» Instructies:
Zet het gedeelte van de lijst vanaf de regel met "Where should I click to: Minimize" tot en met het einde van de lijst om in een genummerde lijst en laat daarbij lege regels weg.

Locatiegegevens van woorden en elementen
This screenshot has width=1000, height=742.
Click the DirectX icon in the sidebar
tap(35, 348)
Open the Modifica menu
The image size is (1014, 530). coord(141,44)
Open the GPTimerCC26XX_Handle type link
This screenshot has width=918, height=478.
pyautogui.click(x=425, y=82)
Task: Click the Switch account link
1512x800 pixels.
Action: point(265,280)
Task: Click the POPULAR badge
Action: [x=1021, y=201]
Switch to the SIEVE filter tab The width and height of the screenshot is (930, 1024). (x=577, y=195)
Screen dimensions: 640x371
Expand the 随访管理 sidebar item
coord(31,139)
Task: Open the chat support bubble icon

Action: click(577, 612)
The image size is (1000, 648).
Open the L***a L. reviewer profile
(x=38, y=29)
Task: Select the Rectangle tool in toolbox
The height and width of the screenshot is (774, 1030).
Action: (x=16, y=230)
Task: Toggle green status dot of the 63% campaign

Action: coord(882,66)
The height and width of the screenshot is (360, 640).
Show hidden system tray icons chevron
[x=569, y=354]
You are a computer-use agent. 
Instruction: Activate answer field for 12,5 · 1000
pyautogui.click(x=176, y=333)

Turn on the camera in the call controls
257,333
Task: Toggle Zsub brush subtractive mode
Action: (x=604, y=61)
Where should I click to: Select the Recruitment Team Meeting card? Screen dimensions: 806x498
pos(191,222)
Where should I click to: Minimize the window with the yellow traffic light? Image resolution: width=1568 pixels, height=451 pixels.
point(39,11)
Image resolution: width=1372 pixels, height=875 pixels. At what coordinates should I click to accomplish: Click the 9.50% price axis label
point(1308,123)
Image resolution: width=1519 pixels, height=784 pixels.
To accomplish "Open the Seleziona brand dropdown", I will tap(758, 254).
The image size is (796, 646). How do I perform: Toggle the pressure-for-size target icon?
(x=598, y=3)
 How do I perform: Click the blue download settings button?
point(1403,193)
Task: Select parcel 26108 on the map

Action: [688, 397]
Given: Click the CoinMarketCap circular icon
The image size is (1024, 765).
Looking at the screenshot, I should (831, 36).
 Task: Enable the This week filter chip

» Antwoord hieronder:
1. Where should I click to: Minimize the window with the yellow traffic light? Image resolution: width=1568 pixels, height=451 pixels.
2. point(39,11)
3. Image resolution: width=1372 pixels, height=875 pixels. At what coordinates should I click to accomplish: Click the 9.50% price axis label
4. point(1308,123)
5. Image resolution: width=1519 pixels, height=784 pixels.
6. To accomplish "Open the Seleziona brand dropdown", I will tap(758, 254).
7. The image size is (796, 646). How do I perform: Toggle the pressure-for-size target icon?
8. (x=598, y=3)
9.  How do I perform: Click the blue download settings button?
10. point(1403,193)
11. Task: Select parcel 26108 on the map
12. Action: [688, 397]
13. Given: Click the CoinMarketCap circular icon
14. The image size is (1024, 765).
15. Looking at the screenshot, I should (831, 36).
16.  Task: Enable the This week filter chip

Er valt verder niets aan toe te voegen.